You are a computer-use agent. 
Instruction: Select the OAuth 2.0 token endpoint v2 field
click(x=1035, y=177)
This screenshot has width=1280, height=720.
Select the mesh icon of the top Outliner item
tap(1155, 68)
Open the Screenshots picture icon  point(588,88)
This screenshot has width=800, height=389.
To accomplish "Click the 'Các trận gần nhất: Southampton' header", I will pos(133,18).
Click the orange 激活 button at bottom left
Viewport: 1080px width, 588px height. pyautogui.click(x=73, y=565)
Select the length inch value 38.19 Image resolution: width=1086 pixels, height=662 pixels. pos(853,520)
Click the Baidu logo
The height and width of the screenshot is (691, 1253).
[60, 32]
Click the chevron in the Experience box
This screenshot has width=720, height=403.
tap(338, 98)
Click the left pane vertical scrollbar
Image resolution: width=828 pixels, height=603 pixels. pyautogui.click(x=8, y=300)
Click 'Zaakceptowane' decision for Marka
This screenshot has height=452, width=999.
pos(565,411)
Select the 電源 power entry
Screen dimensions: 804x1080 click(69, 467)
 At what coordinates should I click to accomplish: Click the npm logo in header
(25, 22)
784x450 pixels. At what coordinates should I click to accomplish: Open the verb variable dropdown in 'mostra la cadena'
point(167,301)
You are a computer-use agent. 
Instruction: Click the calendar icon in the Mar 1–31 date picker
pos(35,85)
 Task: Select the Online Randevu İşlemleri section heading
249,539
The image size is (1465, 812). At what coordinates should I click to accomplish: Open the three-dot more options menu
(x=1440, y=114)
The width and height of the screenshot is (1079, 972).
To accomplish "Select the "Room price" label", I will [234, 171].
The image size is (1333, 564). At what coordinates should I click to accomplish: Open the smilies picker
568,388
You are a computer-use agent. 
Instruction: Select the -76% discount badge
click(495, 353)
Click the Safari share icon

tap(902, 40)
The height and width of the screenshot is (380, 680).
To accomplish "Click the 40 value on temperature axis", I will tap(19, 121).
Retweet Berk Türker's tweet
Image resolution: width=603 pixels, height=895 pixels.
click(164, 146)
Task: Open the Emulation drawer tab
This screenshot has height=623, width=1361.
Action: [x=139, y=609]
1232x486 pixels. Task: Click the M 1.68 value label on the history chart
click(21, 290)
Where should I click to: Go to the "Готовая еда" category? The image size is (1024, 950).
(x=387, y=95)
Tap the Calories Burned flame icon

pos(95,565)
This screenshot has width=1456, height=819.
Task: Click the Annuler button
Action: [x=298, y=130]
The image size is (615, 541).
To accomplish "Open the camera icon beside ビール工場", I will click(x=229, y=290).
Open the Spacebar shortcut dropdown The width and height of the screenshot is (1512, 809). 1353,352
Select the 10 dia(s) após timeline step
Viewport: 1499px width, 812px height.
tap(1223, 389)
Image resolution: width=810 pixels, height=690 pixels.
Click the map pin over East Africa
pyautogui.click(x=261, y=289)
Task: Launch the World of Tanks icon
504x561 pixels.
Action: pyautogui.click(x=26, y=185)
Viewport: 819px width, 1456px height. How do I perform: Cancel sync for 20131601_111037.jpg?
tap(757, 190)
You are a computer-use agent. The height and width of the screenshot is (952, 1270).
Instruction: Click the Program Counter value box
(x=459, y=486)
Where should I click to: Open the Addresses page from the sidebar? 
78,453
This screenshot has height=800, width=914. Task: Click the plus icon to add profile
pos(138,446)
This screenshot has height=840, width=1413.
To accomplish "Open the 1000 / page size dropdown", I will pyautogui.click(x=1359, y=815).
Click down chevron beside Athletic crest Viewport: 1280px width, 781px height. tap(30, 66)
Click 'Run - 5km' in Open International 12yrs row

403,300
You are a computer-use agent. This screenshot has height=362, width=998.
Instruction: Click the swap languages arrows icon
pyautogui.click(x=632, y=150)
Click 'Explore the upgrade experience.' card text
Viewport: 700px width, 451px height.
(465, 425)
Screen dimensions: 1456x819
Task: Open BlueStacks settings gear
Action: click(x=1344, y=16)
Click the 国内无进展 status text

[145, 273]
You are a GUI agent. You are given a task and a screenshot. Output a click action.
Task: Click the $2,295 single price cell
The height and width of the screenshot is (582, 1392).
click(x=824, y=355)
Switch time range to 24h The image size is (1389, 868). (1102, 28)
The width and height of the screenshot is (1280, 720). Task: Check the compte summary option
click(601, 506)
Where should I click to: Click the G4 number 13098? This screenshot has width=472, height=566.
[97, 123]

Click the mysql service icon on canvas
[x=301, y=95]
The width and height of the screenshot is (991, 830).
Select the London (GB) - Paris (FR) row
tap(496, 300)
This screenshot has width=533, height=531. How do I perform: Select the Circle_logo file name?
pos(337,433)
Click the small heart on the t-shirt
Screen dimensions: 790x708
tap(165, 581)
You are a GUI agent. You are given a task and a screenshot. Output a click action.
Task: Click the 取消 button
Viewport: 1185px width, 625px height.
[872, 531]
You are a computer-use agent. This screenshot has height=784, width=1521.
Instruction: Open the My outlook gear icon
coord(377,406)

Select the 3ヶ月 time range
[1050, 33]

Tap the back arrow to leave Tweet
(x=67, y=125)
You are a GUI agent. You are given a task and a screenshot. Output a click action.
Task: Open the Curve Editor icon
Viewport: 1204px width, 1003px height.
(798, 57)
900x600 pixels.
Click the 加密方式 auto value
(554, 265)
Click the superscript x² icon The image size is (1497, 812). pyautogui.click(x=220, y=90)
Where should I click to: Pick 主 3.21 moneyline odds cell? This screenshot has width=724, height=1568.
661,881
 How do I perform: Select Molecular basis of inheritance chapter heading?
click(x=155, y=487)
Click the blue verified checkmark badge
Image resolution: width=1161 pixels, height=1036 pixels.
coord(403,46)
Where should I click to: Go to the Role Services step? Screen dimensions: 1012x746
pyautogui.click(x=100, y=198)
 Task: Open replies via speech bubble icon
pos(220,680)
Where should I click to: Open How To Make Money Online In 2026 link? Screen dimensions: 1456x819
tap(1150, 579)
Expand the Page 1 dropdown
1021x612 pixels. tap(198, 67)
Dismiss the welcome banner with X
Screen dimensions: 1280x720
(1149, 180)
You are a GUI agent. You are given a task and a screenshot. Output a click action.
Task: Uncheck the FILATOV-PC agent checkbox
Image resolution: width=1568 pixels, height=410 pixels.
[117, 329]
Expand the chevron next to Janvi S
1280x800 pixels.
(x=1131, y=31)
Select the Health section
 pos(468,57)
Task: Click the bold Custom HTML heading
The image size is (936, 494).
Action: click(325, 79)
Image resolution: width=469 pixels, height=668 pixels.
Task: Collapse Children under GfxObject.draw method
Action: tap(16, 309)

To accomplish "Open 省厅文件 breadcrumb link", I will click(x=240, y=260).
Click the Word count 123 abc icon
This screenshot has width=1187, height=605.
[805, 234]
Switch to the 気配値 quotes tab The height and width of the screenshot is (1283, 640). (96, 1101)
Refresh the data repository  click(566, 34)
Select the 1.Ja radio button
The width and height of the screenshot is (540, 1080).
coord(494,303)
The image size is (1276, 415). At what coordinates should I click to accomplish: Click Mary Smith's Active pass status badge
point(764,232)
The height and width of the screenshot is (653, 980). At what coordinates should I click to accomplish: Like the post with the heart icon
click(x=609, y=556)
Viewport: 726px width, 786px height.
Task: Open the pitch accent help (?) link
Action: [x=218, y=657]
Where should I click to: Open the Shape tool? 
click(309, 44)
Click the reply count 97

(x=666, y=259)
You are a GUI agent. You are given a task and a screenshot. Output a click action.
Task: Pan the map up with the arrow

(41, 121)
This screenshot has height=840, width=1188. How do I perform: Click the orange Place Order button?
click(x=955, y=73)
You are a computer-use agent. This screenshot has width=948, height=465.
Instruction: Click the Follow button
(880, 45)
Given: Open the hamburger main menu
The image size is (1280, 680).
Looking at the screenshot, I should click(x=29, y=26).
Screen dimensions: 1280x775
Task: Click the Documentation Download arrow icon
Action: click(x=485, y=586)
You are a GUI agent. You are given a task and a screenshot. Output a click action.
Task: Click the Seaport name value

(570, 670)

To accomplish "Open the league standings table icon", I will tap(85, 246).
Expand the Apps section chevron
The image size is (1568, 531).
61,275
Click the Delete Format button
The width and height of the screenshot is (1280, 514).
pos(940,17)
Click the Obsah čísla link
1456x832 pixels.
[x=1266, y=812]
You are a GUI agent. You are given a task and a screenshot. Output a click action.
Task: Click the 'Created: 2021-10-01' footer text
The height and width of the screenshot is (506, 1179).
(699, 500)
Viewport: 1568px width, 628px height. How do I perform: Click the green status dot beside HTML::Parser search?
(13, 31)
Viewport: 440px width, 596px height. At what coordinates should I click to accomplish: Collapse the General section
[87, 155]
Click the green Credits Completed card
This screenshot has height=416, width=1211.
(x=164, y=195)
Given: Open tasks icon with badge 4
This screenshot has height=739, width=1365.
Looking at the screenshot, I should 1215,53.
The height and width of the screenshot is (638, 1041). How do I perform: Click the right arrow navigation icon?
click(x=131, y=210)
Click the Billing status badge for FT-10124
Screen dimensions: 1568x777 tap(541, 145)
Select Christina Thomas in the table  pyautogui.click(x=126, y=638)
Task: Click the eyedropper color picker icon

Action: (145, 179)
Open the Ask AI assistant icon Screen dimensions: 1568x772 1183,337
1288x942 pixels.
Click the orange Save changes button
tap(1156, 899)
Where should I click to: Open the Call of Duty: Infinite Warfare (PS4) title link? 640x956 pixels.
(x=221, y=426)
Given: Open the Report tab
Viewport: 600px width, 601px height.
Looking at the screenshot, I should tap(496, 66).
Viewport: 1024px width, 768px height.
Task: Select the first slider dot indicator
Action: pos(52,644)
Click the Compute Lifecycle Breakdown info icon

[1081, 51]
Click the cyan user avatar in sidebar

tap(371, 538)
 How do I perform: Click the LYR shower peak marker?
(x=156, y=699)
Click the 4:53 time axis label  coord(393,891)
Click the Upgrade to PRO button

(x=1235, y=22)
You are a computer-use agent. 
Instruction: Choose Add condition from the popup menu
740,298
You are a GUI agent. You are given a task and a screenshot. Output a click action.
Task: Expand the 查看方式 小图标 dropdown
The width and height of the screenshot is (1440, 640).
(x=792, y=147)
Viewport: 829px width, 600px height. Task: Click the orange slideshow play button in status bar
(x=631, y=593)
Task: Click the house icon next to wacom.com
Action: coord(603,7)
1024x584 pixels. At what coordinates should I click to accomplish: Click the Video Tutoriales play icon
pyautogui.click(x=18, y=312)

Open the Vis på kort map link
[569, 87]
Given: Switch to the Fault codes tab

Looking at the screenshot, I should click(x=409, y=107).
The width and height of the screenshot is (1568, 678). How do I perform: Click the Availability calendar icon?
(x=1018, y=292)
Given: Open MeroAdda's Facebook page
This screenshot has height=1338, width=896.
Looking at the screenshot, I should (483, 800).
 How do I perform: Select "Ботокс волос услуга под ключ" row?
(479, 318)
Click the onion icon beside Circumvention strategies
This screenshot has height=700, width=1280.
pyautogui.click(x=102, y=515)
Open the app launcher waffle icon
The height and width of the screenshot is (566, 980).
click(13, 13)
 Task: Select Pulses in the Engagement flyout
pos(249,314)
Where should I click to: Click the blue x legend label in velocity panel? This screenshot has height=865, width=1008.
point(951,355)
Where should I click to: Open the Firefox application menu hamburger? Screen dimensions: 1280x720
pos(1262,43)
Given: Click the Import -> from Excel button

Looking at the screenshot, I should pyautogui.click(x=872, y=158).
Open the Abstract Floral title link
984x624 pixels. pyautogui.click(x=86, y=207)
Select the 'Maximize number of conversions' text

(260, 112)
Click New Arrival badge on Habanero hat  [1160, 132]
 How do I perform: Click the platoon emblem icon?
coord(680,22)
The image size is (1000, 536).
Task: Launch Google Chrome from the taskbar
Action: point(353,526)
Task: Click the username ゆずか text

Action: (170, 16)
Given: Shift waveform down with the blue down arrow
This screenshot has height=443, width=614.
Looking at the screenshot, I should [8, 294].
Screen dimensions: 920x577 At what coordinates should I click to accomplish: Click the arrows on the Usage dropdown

_WORK REQUEST_.
Scan the listing for the string "table". Copy each line that has it.

_ANSWER SPACE_.
To accomplish "Open the league standings table icon", I will tap(85, 246).
Select Christina Thomas in the table  pyautogui.click(x=126, y=638)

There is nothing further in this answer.